PSOE: federal option

The step latterly taken by the Socialist Party seems to respond to an emergency situation caused by the secessionism of Artur Mas

Antonio Elorza

The step latterly taken by the PSOE seems to respond to an emergency situation caused by the secessionism of Artur Mas. It is, however, consistent with previous PSOE stances, such as the forgotten Santillana agreement. True, the proposal comes a bit late. It should have comes as a prompt alternative to the independence line of Mas and Junqueras in the Catalan parliament. But both the Catalan (PSC) and Spanish (PSOE) Socialist parties then wandered into a labyrinth of empty words: the former speaking of self-determination (hardly to be distinguished from the "right to decide") while eschewing the word independence; the latter fretting over the prospect of a break with the PSC. Mas, of course, has turned a deaf ear to the proposal, as coming from a Spanish source, and thus both untrustworthy and irrelevant.

Yet the project is there, the details worked out to a more than sufficient level, so that we can evaluate it critically and at least tentatively admit that a constitutional change is capable of resolving, at least on the technical level, the tensions created in recent times by the visible burnout of the existing regional government system.

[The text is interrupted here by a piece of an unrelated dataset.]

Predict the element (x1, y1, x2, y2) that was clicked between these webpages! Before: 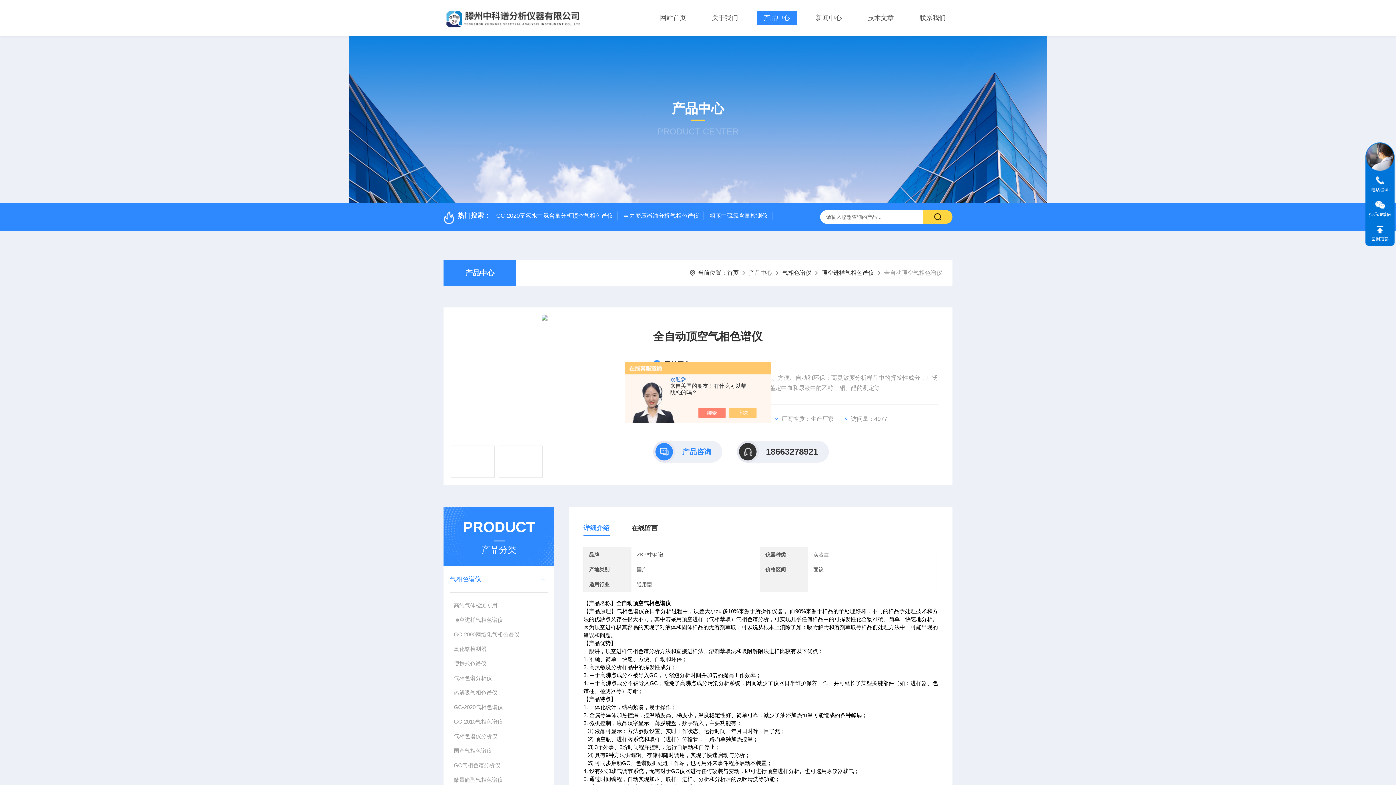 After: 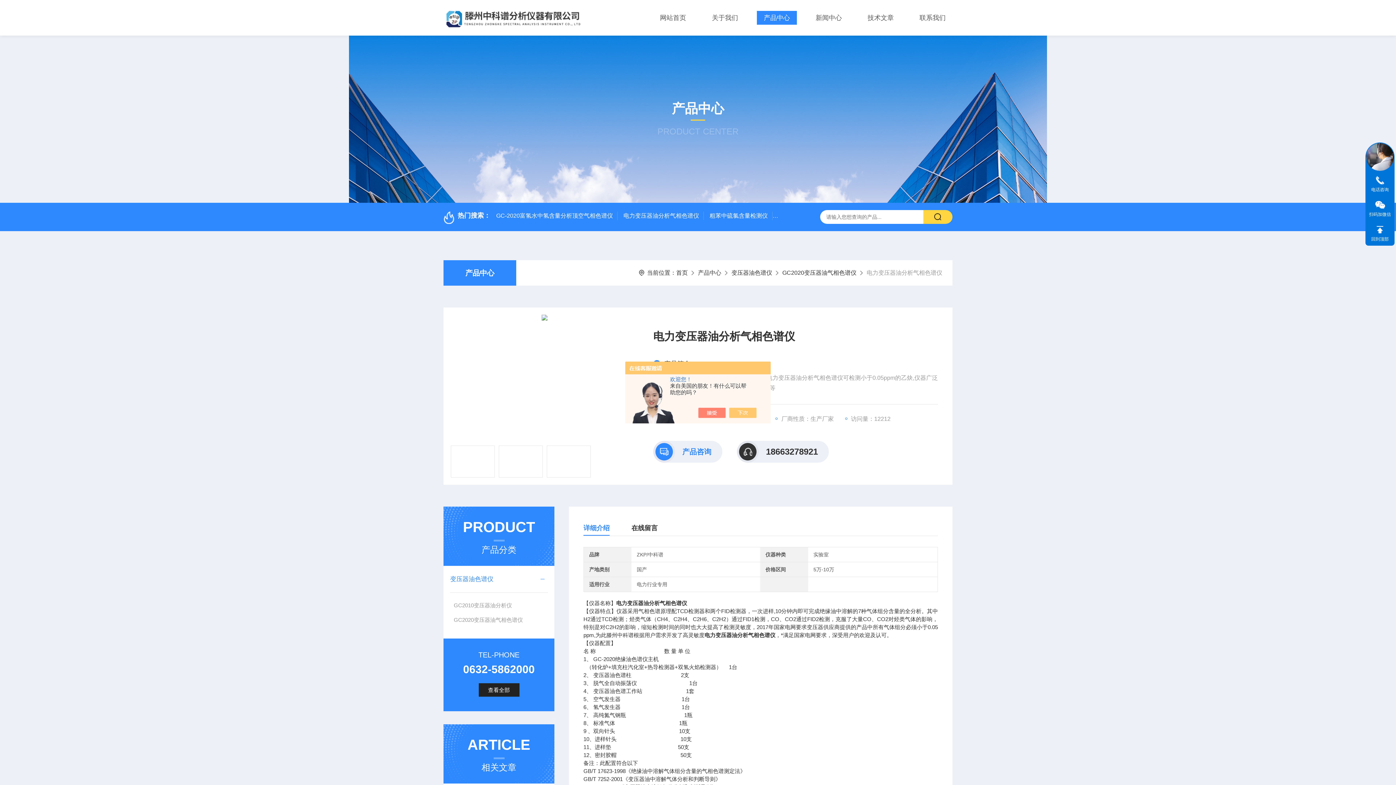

The two keys to the project are, I think, a substantial increment in the political role of the regions as such, which justifies, as the text suggests, that the regional Statutes could be renamed Constitutions, with their powers delimited in two different orders so as to silence the noise raised in the recent years of quasi-federalism by the tugs-of-war in the vertical sense between each region and the national state, when it was pointed out that the appeals to the Constitutional Court in those same years exceeded those made in four decades in the German Federal Republic. This situation has been costly in terms not only of politics and administration but also of ideology, since it encourages "victimism" and comparative grievance, regional interests being set against those of the "Spanish state."

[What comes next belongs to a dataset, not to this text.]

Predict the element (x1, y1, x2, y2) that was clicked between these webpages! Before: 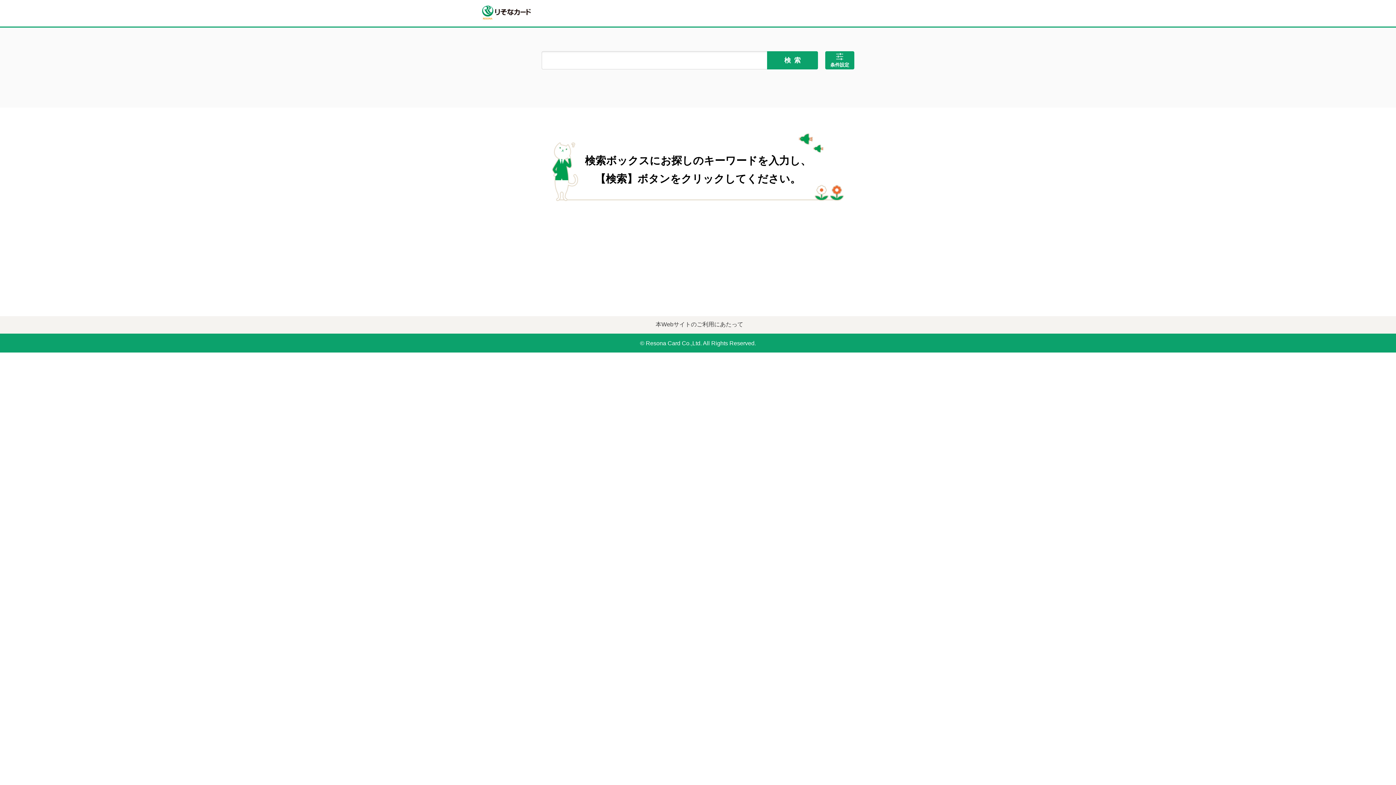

The recasting of the composition and functions of the Senate is also inevitable

However, the Socialist project does succeed in drawing a line between federal state and confederation. The existing power relations are inverted in the formal plane, eliminating the existing ambiguity and confusing distribution of powers, which are wide open to alteration under article 150.2 of the Constitution. In the proposal, state powers being once established by the Constitution, all others would naturally devolve upon the regions, which could develop as they saw fit within due respect for those of the state, but without fearing that ambiguity may leave a loophole for the state to curtail regional powers. Likewise the procedure for appeal against any such encroachment is precisely defined, and a time limit set within which the Constitutional Court must reach a decision on it, to avoid repetition of the case of the challenge to the Catalan Statute, which took years to resolve.

The recasting of the composition and functions of the Senate is also inevitable. The Senate is to be elected region by region, so that it serves as a national forum for the interests of the various regions. The minimization of the Constitutional Court's powers is, however, questionable; as is the attribution of full, unreserved educational and linguistic powers to the regions.

Catalan and Basque demands would thus be satisfied but some qualification would be desirable, as also in another issue: the "principle of ordinality," which amounts to playing in one sports league without risk of being relegated to a lower one. The articulation of the "principle of solidarity," i.e. that rich regions have to cough up at least something for the benefit of the poorer ones, could be more precise. As for regional financing, the recognition of the special arrangements of the Basque Country and Navarre should not serve as an excuse for the proliferation of such privileges. Now to make the proposal pleasing to the PP and the Catalans - no easy task.